◆ WHAT YOU SHOULD DO
Rename "screenshot" to "screen capture" in the records from the line with "You are a GUI" to the line with "point(1673,981)", and give those lines again with nothing else changed. Leave the pictures out.

◆ ITEMS
☆ ☆ ☆ ☆

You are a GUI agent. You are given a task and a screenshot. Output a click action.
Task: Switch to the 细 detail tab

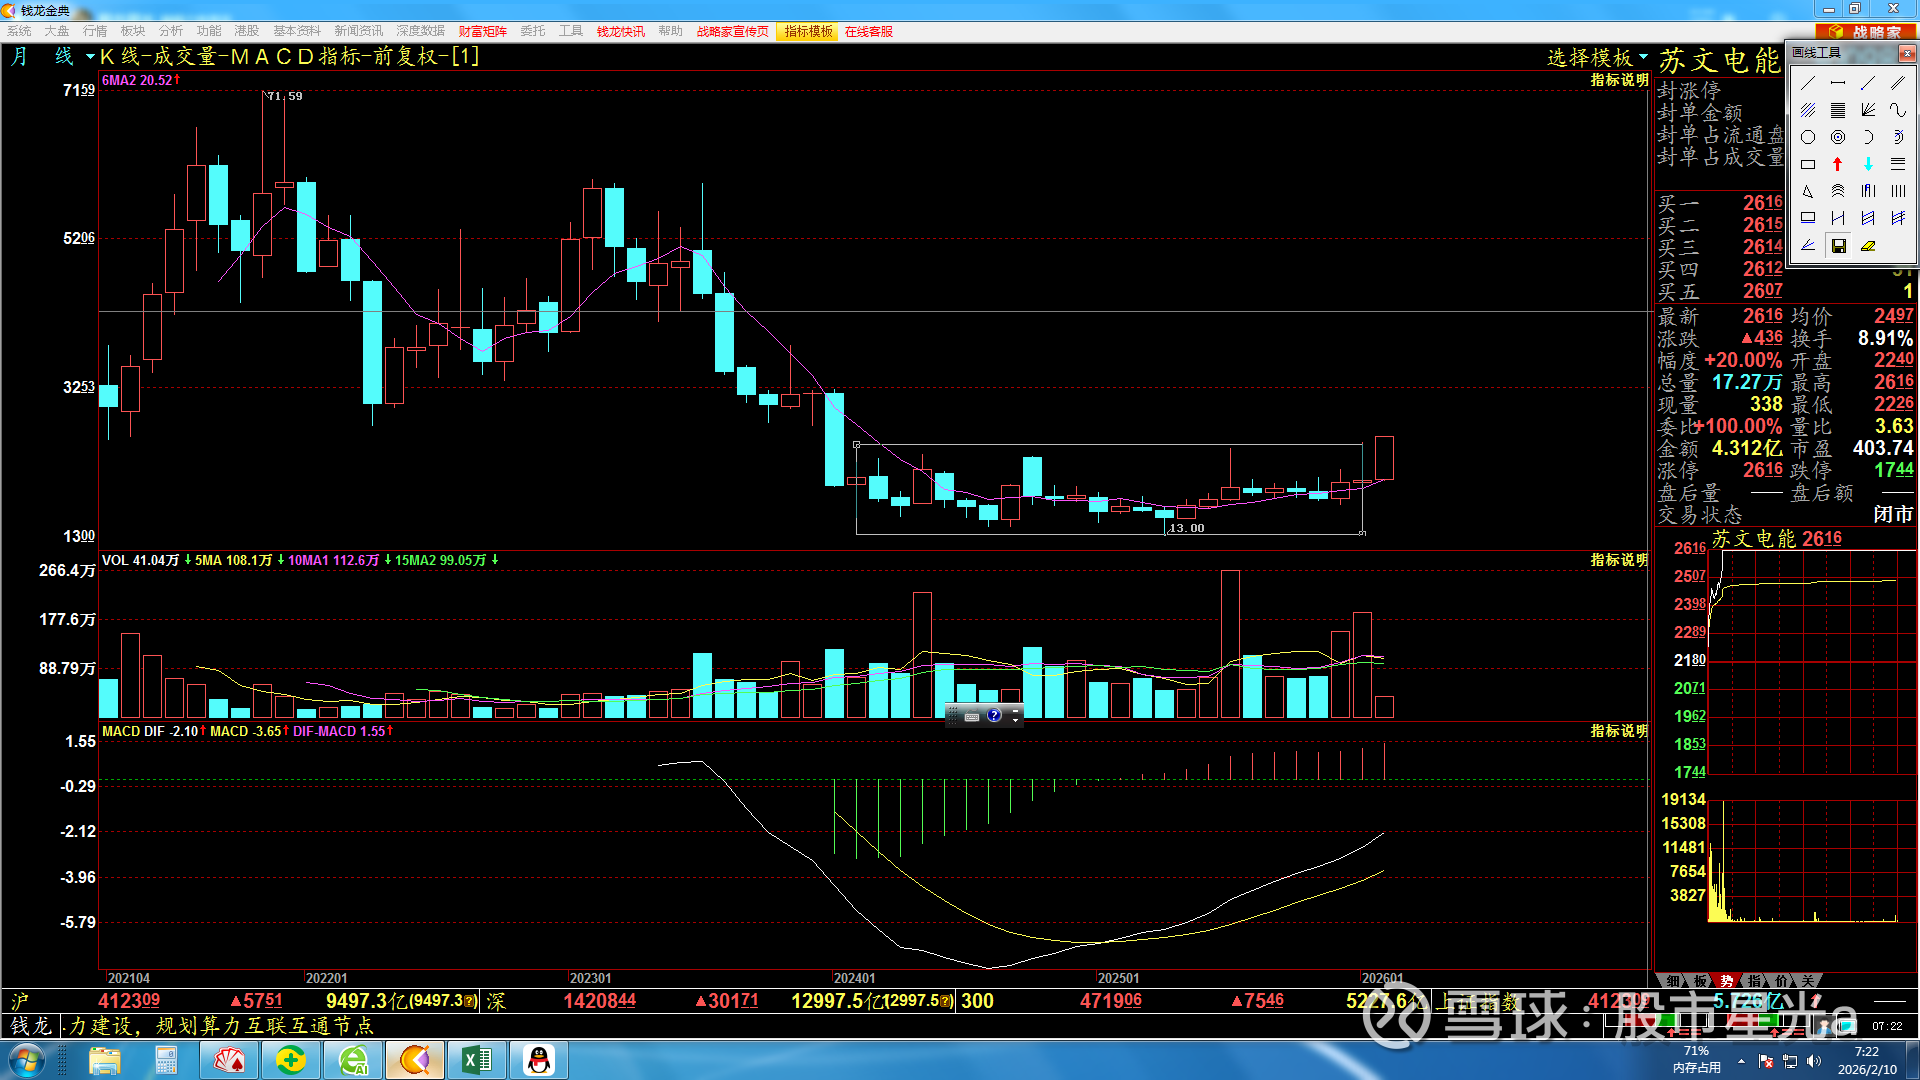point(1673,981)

☆ ☆ ☆ ☆

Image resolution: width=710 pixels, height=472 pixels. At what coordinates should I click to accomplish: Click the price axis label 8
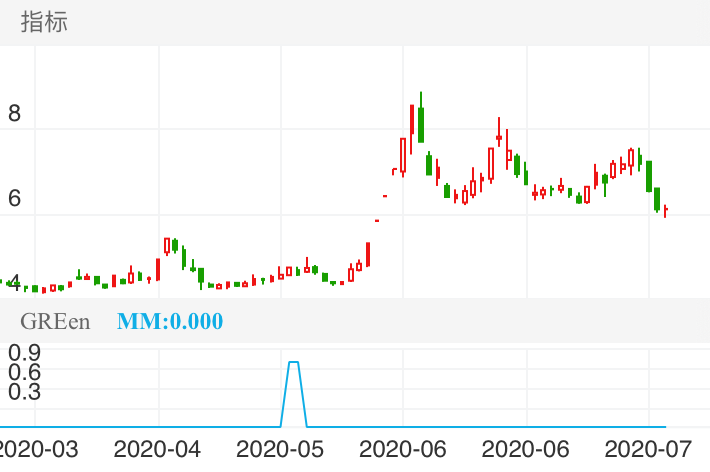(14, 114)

☆ ☆ ☆ ☆

◆ ANSWER TO THIS TASK
You are a GUI agent. You are given a task and a screen capture. Output a click action.
Task: Switch to the 细 detail tab

point(1673,981)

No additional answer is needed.